QUANTITATIVE MODELLING OF AUTOPHAGY-RELATED PROTEIN DYNAMICS AND CLUSTERING ON PEROXISOME SURFACES

Abstract

Autophagy is an important process for the degradation of large cellular substrates, such as organelles. Peroxisomes are membrane-bound organelles ranging in size from 0.1-0.8 μm. There can be hundreds of peroxisomes in a single mammalian cell, necessitating regulation of peroxisome numbers, including through degradation by autophagy. Peroxisome autophagy, known as pexophagy, has been shown to be mediated by the common signalling protein ubiquitin, and the autophagy receptor proteins NBR1 and p62. We consider each of ubiquitin, NBR1, and p62 in turn. First, ubiquitin is also involved in the import cycle for peroxisome matrix proteins, and so we quantitatively model the import cycle for systems with ensembles of peroxisomes, each with many import complexes.

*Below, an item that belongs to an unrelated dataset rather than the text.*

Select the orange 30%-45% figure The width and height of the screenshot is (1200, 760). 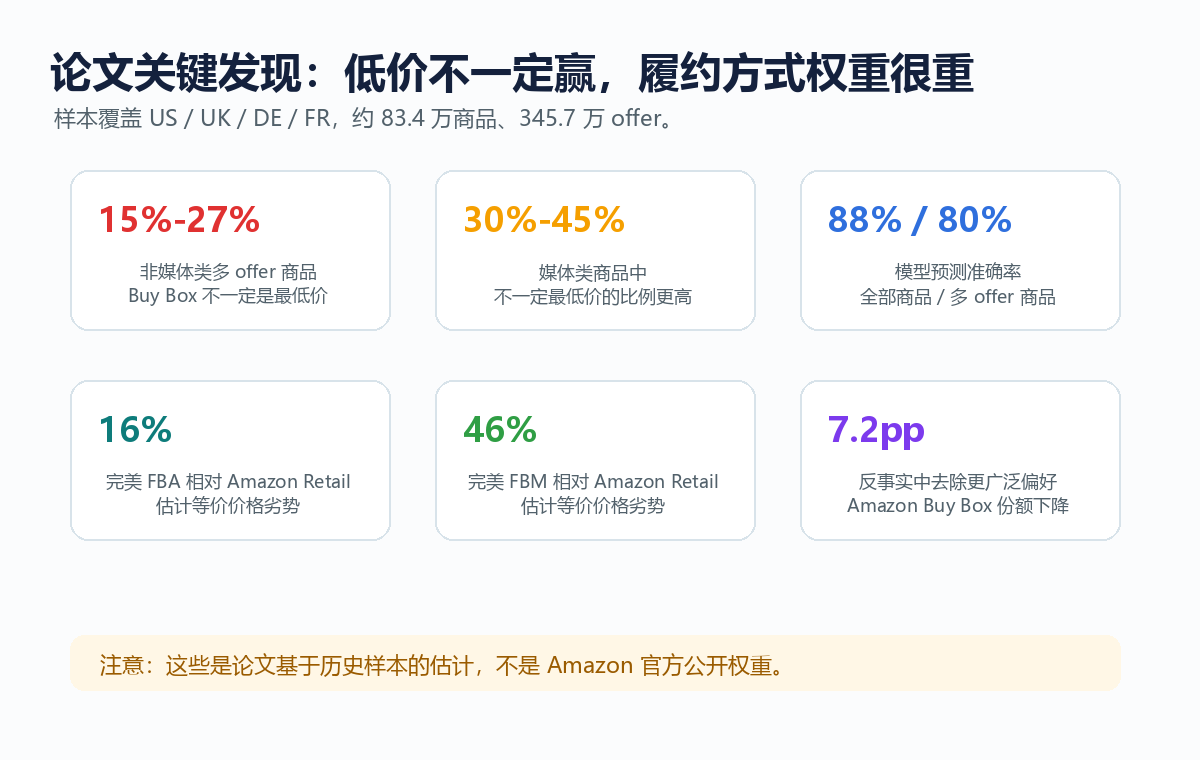click(544, 219)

We consider three different coupling schemes to energetically drive the translocation of matrix proteins across the membrane, and find that our proposed ‘cooperative coupling’ scheme best agrees with existing experimental phenomenology and provides a ubiquitin signal that plausibly signals for peroxisome degradation. Next, NBR1 is the primary autophagy receptor protein for peroxisomes, and recent evidence suggests autophagy receptor proteins can cluster on substrates. Motivated by the possibility of NBR1 clusters on peroxisomes, we model the dynamics of clusters on polydisperse ensembles of spherical drops. The clusters exhibit Lifshitz-Slyozov-Wagner coarsening behaviour, with the cluster scaling function dependent on the drop radius distribution. Large drops are selected for cluster growth, and small drops for cluster evaporation, so that at late times only the largest drops harbour clusters — this suggests that NBR1 clusters may select large peroxisomes for degradation. Finally, adding cluster formation, ubiquitin recruitment of NBR1, and p62 chains on NBR1 and ubiquitin to the model intensifies the selection of large peroxisomes for NBR1 clusters. Overall, we have shown that signalling for peroxisome degradation through autophagy can self-organize in time and to select a subset of peroxisomes for degradation.